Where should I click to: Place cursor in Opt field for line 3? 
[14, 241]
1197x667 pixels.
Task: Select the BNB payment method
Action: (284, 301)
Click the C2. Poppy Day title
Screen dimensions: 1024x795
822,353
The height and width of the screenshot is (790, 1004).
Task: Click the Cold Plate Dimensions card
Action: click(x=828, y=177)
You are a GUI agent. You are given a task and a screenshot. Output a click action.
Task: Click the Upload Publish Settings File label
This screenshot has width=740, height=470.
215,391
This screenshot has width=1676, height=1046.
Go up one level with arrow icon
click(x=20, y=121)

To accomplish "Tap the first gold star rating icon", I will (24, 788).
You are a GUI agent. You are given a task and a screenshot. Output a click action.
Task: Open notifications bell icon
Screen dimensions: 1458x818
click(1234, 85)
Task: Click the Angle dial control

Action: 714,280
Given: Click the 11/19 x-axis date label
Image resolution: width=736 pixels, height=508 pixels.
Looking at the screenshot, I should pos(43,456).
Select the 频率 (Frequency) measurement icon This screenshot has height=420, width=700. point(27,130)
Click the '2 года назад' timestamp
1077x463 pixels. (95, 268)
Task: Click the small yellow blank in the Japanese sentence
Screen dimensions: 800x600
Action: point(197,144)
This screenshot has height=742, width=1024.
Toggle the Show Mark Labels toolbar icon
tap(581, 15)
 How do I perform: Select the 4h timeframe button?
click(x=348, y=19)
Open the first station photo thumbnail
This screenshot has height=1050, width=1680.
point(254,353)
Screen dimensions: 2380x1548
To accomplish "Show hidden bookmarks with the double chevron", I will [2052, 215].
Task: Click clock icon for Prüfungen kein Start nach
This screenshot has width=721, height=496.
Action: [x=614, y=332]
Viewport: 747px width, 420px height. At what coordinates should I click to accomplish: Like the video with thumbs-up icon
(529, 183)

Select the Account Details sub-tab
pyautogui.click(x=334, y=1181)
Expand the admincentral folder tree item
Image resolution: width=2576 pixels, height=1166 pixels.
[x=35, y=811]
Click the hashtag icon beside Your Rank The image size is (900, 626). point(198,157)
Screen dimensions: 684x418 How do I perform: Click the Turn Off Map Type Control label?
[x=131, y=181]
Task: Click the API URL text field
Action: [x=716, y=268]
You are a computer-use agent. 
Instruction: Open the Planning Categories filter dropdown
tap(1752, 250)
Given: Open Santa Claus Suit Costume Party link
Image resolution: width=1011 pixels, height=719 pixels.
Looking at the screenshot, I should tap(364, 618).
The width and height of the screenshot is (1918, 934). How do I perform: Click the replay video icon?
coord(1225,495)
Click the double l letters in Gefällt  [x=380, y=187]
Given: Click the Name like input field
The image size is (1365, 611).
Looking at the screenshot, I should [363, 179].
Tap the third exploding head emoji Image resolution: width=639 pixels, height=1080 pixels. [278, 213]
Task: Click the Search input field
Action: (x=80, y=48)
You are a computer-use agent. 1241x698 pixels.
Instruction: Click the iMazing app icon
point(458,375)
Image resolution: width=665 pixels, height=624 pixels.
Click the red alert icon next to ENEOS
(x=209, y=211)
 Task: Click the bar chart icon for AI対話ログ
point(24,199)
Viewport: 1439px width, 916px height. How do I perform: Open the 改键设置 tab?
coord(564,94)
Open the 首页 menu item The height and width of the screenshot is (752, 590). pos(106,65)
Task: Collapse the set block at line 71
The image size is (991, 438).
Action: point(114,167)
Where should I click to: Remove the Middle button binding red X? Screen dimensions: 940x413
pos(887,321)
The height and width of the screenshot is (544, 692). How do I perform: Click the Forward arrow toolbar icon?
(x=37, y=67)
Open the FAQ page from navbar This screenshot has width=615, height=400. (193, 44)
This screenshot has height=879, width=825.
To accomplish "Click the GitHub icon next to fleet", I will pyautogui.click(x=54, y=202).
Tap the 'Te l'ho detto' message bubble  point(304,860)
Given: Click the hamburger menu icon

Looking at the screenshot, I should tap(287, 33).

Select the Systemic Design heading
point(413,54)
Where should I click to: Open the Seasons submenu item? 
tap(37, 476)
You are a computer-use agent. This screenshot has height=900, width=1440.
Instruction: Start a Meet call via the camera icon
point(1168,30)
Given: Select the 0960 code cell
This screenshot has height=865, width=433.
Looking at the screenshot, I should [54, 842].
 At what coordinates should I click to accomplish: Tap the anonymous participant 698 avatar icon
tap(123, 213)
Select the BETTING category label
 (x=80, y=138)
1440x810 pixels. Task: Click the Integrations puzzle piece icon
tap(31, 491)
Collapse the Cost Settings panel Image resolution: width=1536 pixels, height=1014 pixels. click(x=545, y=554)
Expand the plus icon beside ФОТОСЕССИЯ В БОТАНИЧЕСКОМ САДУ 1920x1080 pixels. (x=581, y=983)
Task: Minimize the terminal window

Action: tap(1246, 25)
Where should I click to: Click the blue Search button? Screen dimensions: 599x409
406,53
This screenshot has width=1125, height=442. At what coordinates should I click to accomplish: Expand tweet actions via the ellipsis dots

- **Assignment**: Retype the data exactly as given.

- **Response box**:
Where should I click to: Place cursor in Opt field for line 3? 
[14, 241]
1197x667 pixels.
Task: Select the BNB payment method
Action: (284, 301)
Click the C2. Poppy Day title
Screen dimensions: 1024x795
822,353
The height and width of the screenshot is (790, 1004).
Task: Click the Cold Plate Dimensions card
Action: click(x=828, y=177)
You are a GUI agent. You are given a task and a screenshot. Output a click action.
Task: Click the Upload Publish Settings File label
This screenshot has width=740, height=470.
215,391
This screenshot has width=1676, height=1046.
Go up one level with arrow icon
click(x=20, y=121)

To accomplish "Tap the first gold star rating icon", I will (24, 788).
You are a GUI agent. You are given a task and a screenshot. Output a click action.
Task: Open notifications bell icon
Screen dimensions: 1458x818
click(1234, 85)
Task: Click the Angle dial control

Action: 714,280
Given: Click the 11/19 x-axis date label
Image resolution: width=736 pixels, height=508 pixels.
Looking at the screenshot, I should pos(43,456).
Select the 频率 (Frequency) measurement icon This screenshot has height=420, width=700. point(27,130)
Click the '2 года назад' timestamp
1077x463 pixels. (95, 268)
Task: Click the small yellow blank in the Japanese sentence
Screen dimensions: 800x600
Action: point(197,144)
This screenshot has height=742, width=1024.
Toggle the Show Mark Labels toolbar icon
tap(581, 15)
 How do I perform: Select the 4h timeframe button?
click(x=348, y=19)
Open the first station photo thumbnail
This screenshot has height=1050, width=1680.
point(254,353)
Screen dimensions: 2380x1548
To accomplish "Show hidden bookmarks with the double chevron", I will [2052, 215].
Task: Click clock icon for Prüfungen kein Start nach
This screenshot has width=721, height=496.
Action: [x=614, y=332]
Viewport: 747px width, 420px height. At what coordinates should I click to accomplish: Like the video with thumbs-up icon
(529, 183)

Select the Account Details sub-tab
pyautogui.click(x=334, y=1181)
Expand the admincentral folder tree item
Image resolution: width=2576 pixels, height=1166 pixels.
[x=35, y=811]
Click the hashtag icon beside Your Rank The image size is (900, 626). point(198,157)
Screen dimensions: 684x418 How do I perform: Click the Turn Off Map Type Control label?
[x=131, y=181]
Task: Click the API URL text field
Action: [x=716, y=268]
You are a computer-use agent. 
Instruction: Open the Planning Categories filter dropdown
tap(1752, 250)
Given: Open Santa Claus Suit Costume Party link
Image resolution: width=1011 pixels, height=719 pixels.
Looking at the screenshot, I should tap(364, 618).
The width and height of the screenshot is (1918, 934). How do I perform: Click the replay video icon?
coord(1225,495)
Click the double l letters in Gefällt  [x=380, y=187]
Given: Click the Name like input field
The image size is (1365, 611).
Looking at the screenshot, I should [363, 179].
Tap the third exploding head emoji Image resolution: width=639 pixels, height=1080 pixels. [278, 213]
Task: Click the Search input field
Action: (x=80, y=48)
You are a computer-use agent. 1241x698 pixels.
Instruction: Click the iMazing app icon
point(458,375)
Image resolution: width=665 pixels, height=624 pixels.
Click the red alert icon next to ENEOS
(x=209, y=211)
 Task: Click the bar chart icon for AI対話ログ
point(24,199)
Viewport: 1439px width, 916px height. How do I perform: Open the 改键设置 tab?
coord(564,94)
Open the 首页 menu item The height and width of the screenshot is (752, 590). pos(106,65)
Task: Collapse the set block at line 71
The image size is (991, 438).
Action: point(114,167)
Where should I click to: Remove the Middle button binding red X? Screen dimensions: 940x413
pos(887,321)
The height and width of the screenshot is (544, 692). How do I perform: Click the Forward arrow toolbar icon?
(x=37, y=67)
Open the FAQ page from navbar This screenshot has width=615, height=400. (193, 44)
This screenshot has height=879, width=825.
To accomplish "Click the GitHub icon next to fleet", I will pyautogui.click(x=54, y=202).
Tap the 'Te l'ho detto' message bubble  point(304,860)
Given: Click the hamburger menu icon

Looking at the screenshot, I should tap(287, 33).

Select the Systemic Design heading
point(413,54)
Where should I click to: Open the Seasons submenu item? 
tap(37, 476)
You are a computer-use agent. This screenshot has height=900, width=1440.
Instruction: Start a Meet call via the camera icon
point(1168,30)
Given: Select the 0960 code cell
This screenshot has height=865, width=433.
Looking at the screenshot, I should [54, 842].
 At what coordinates should I click to accomplish: Tap the anonymous participant 698 avatar icon
tap(123, 213)
Select the BETTING category label
 (x=80, y=138)
1440x810 pixels. Task: Click the Integrations puzzle piece icon
tap(31, 491)
Collapse the Cost Settings panel Image resolution: width=1536 pixels, height=1014 pixels. click(x=545, y=554)
Expand the plus icon beside ФОТОСЕССИЯ В БОТАНИЧЕСКОМ САДУ 1920x1080 pixels. (x=581, y=983)
Task: Minimize the terminal window

Action: tap(1246, 25)
Where should I click to: Click the blue Search button? Screen dimensions: 599x409
406,53
This screenshot has width=1125, height=442. At what coordinates should I click to accomplish: Expand tweet actions via the ellipsis dots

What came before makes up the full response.